A small-molecule SARS-CoV-2 inhibitor targeting the membrane protein

Abstract The membrane (M) protein of betacoronaviruses is well-conserved and plays a key role in viral assembly. Here, we describe the discovery of JNJ-9676, a novel small molecule targeting the coronaviral (CoV) M protein. JNJ-9676 demonstrates in vitro nanomolar antiviral activity against SARS-CoV2, SARS-CoV, and sarbecovirus strains from bat and pangolin zoonotic origin. Using cryogenic electron microscopy, we determined a novel binding pocket of JNJ-9676 in the M protein's transmembrane domain. Compound binding stabilized the M protein in an altered conformational state between its long- and short-forms, preventing the release of infectious virus.
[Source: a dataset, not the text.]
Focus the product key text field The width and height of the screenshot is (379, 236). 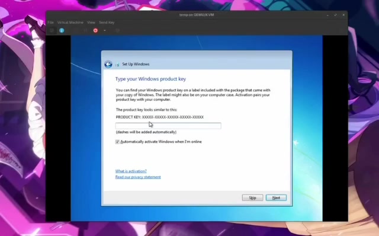tap(168, 126)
In a pre-exposure Syrian golden hamster model, JNJ-9676 (25 mg/kg BID) showed excellent efficacy illustrated by a significant reduction in viral load and infectious virus in the lung by 3.5 log10 and 4 log10, respectively. Histopathology scores at this dose were reduced to baseline. In a post-exposure hamster model, JNJ-9676 was efficacious at 75mg/kg BID even when added at 48 h post-infection, when peak viral loads were observed. The M protein is an attractive novel antiviral target to block coronavirus replication with JNJ-9676 representing an interesting chemical series towards identifying clinical candidates addressing the current and future CoV pandemics.